Report each line from the data below that holds the word "target".

AVAILABLE DATA:
___

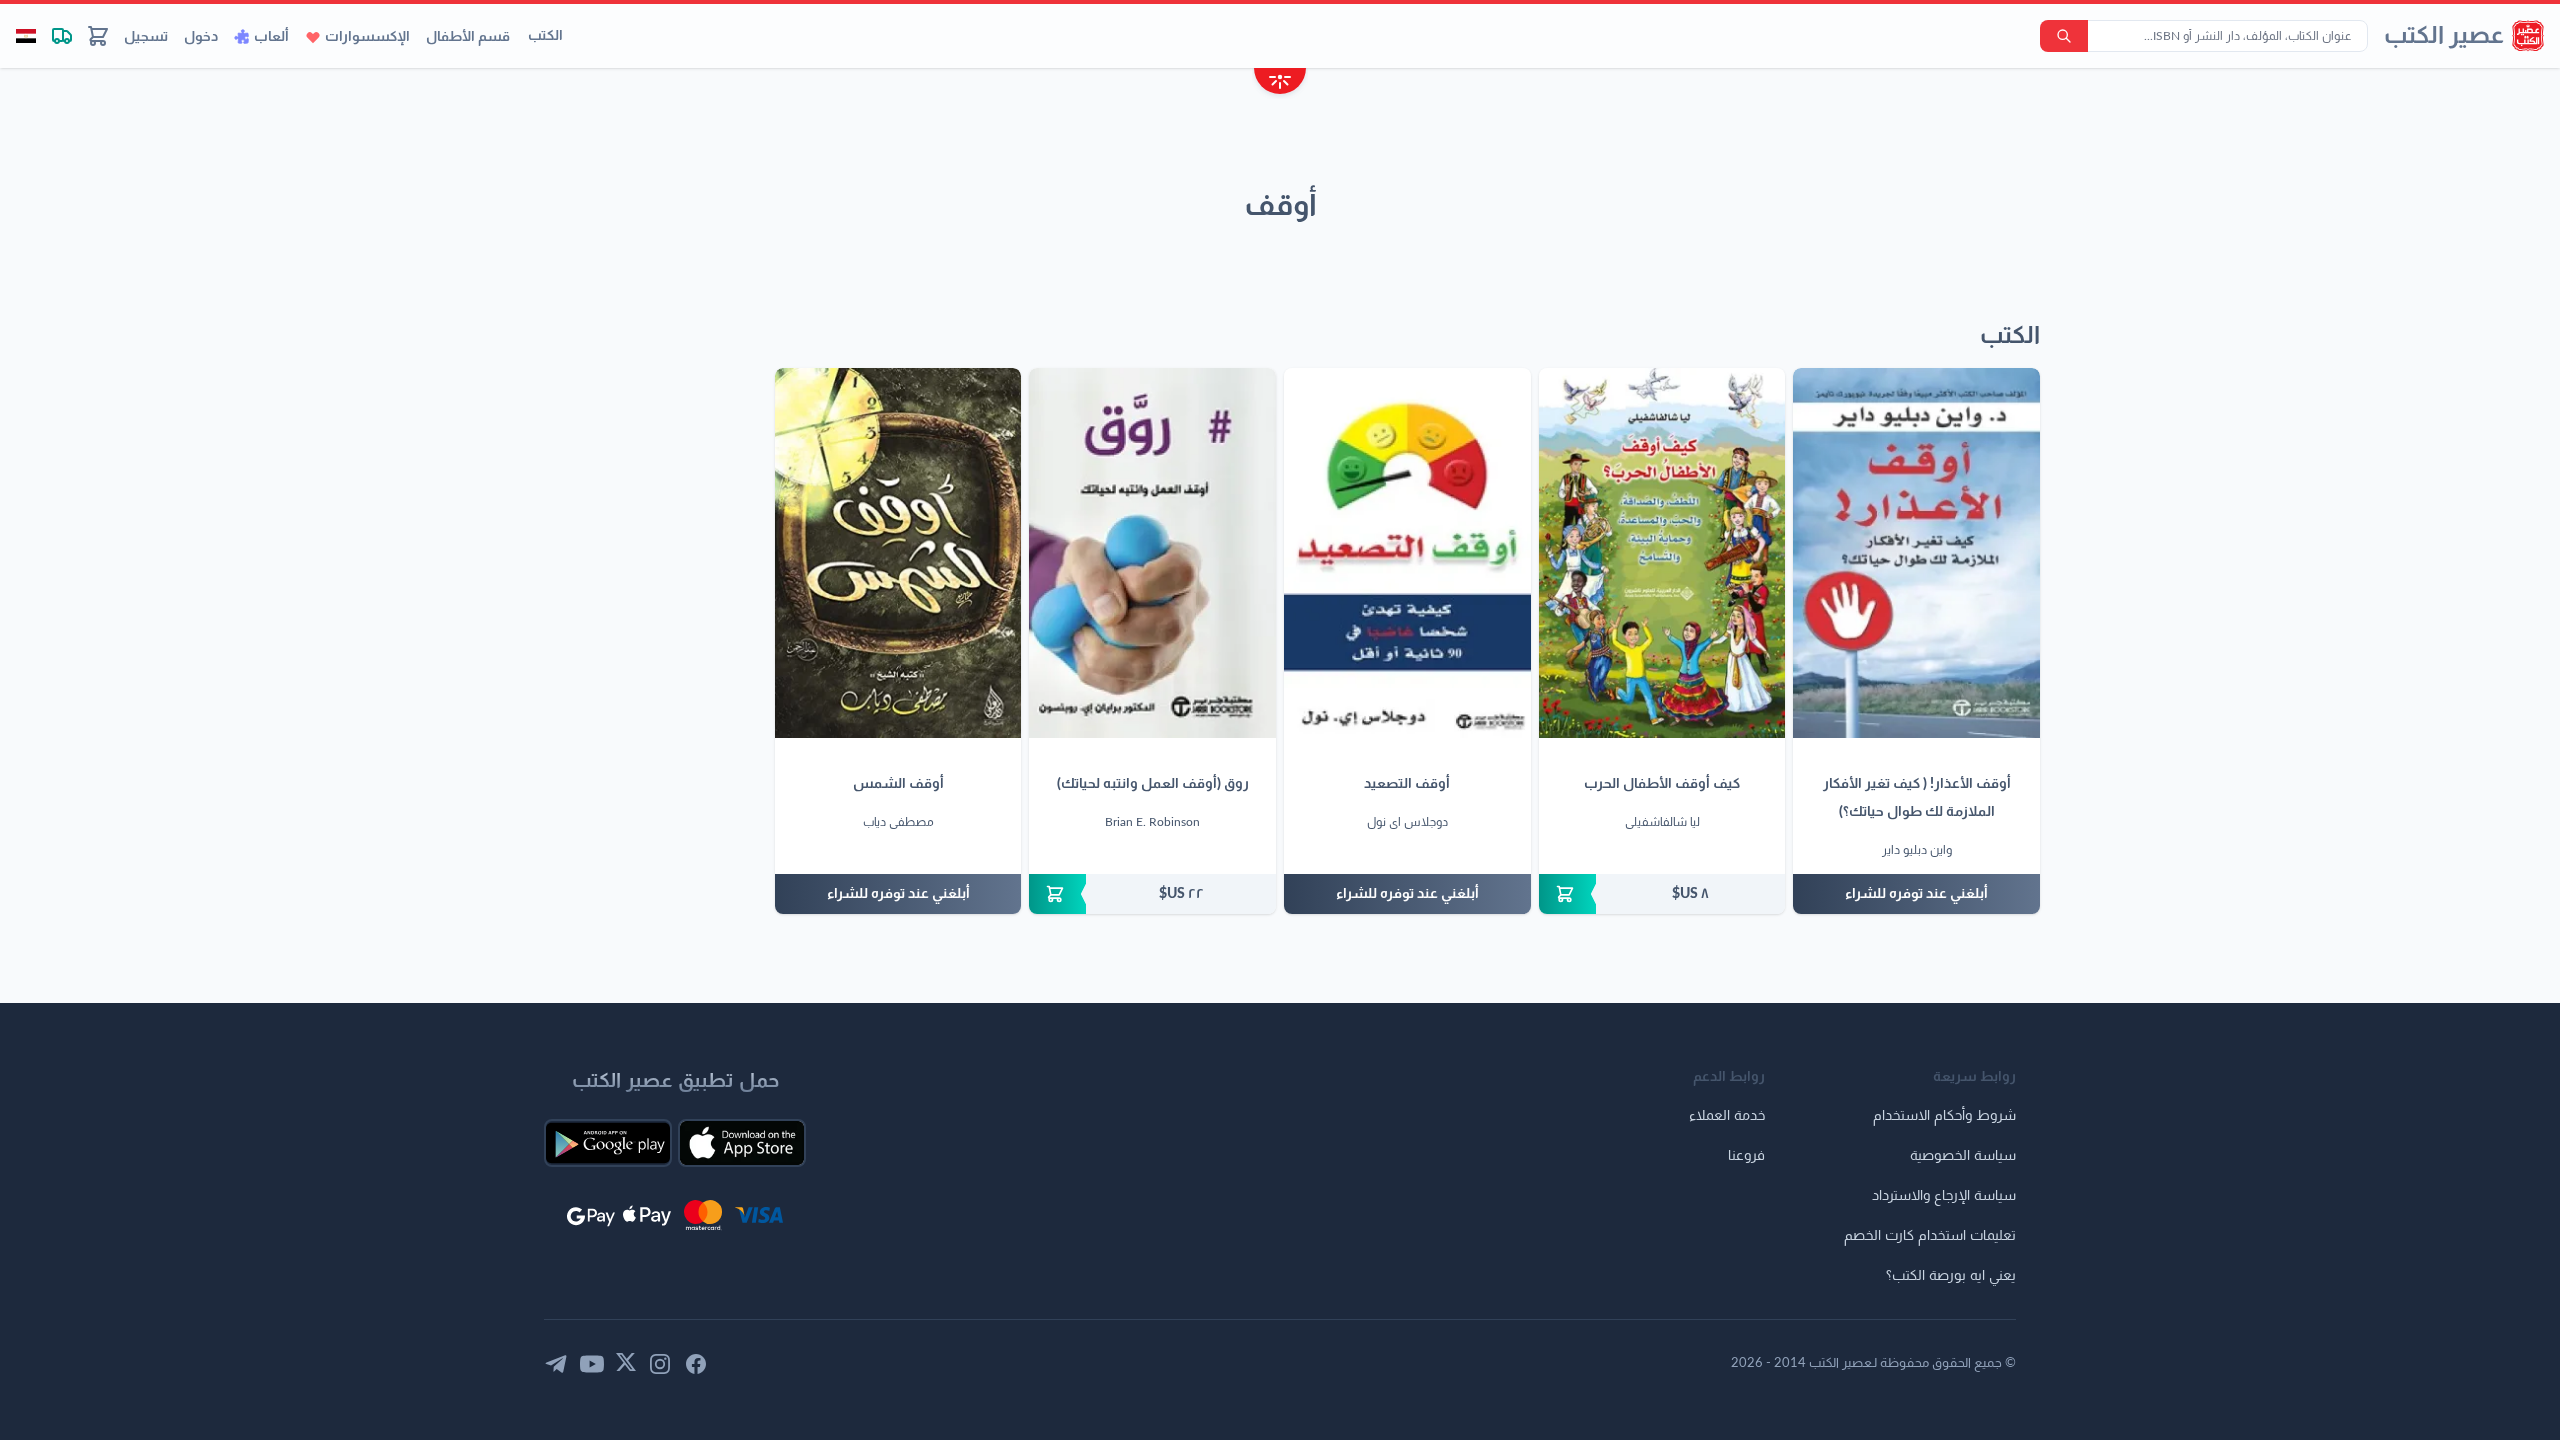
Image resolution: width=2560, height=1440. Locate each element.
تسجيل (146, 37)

___

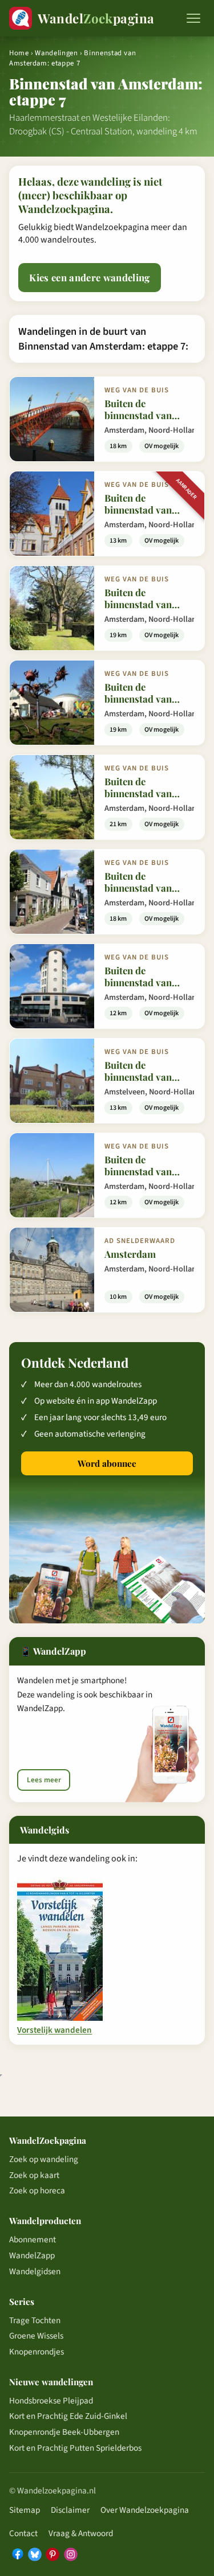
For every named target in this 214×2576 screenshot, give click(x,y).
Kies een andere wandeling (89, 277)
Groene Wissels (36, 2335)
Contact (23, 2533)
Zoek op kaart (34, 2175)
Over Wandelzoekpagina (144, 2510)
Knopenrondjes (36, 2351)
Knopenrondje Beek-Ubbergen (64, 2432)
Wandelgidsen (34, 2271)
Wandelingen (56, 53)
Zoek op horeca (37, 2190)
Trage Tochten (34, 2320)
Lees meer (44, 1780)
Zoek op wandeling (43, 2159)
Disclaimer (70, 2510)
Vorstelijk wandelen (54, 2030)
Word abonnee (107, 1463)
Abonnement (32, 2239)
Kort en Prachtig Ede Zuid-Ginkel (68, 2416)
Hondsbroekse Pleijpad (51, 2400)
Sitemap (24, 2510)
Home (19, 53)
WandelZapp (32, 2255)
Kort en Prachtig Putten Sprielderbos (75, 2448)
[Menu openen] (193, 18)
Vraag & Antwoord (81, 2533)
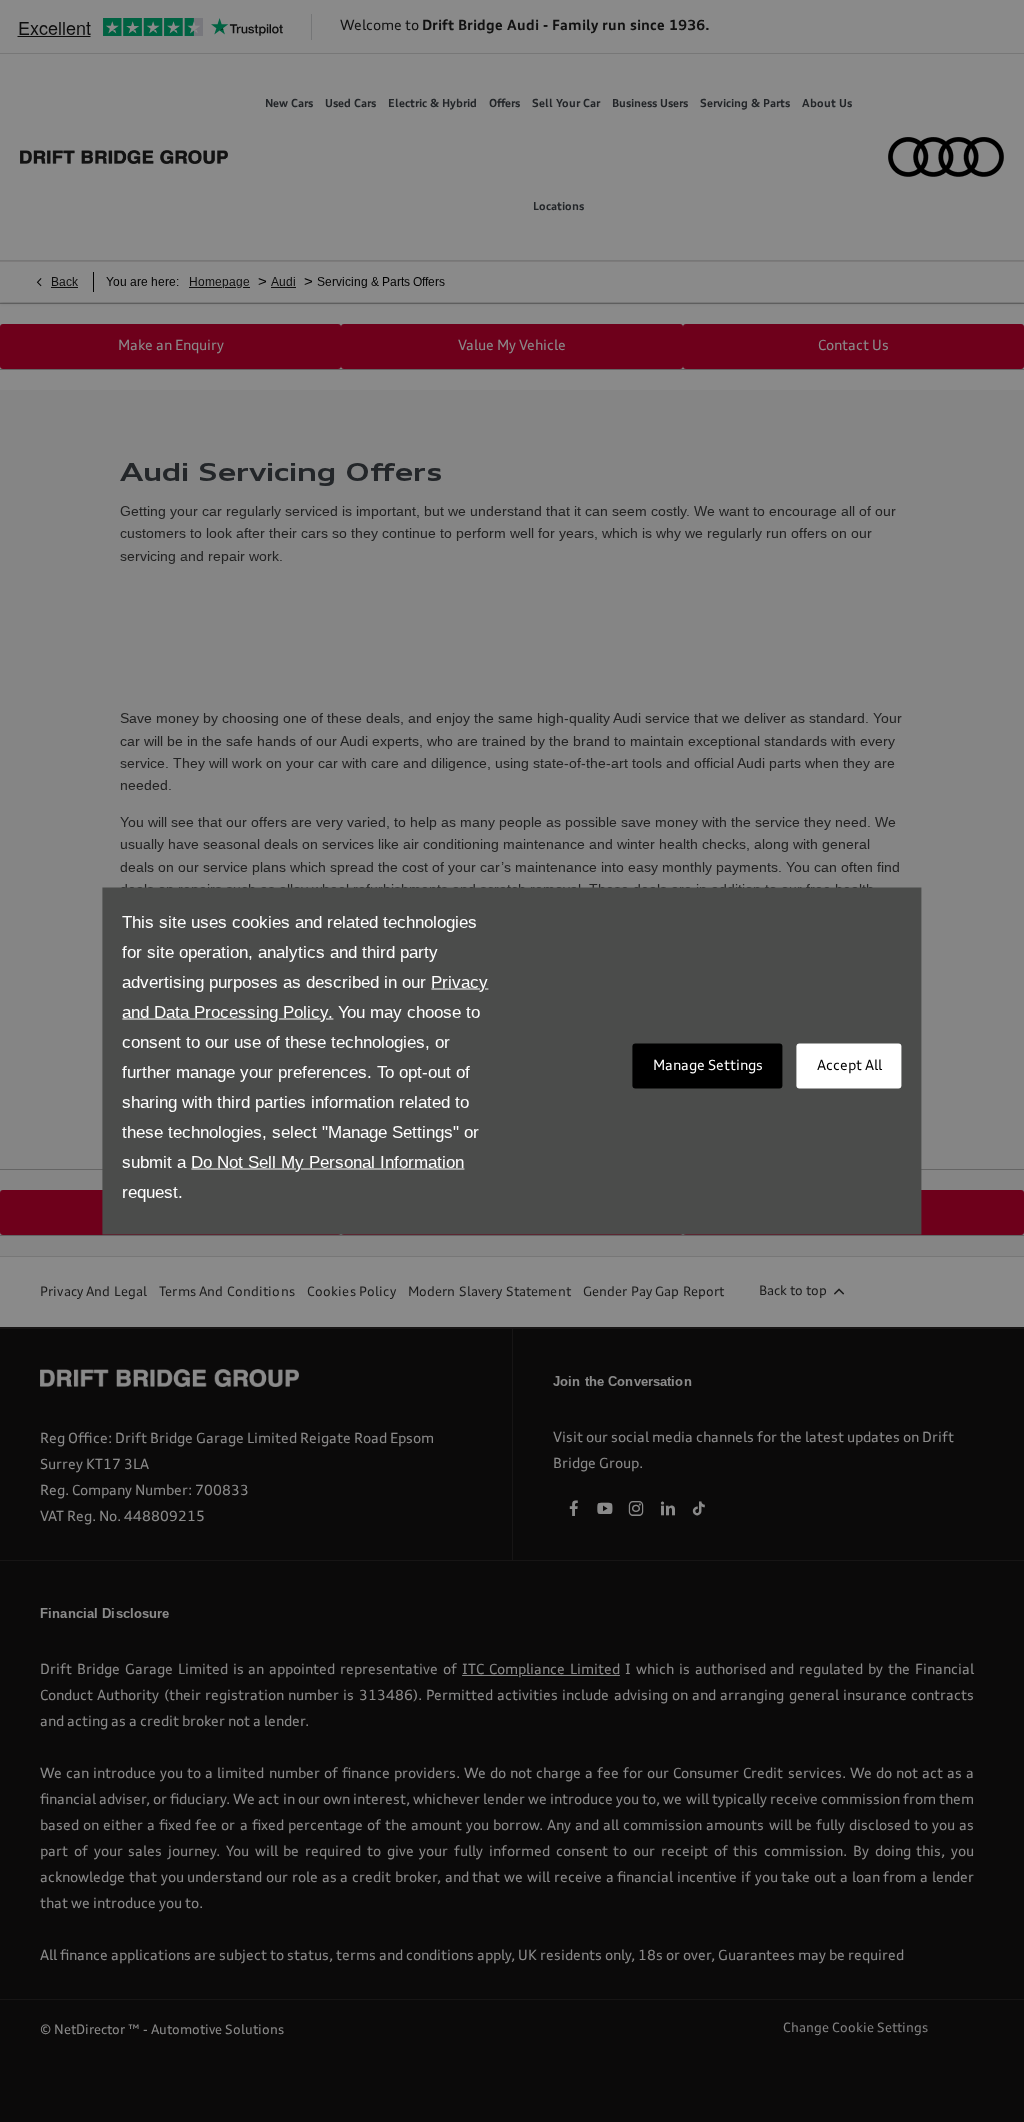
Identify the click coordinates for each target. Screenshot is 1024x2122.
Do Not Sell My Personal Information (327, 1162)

___

THE ANSWER:
For every named target in this 214×2576 screenshot, give click(x,y).
Identify the click coordinates for each target. Screenshot is 1024x2122.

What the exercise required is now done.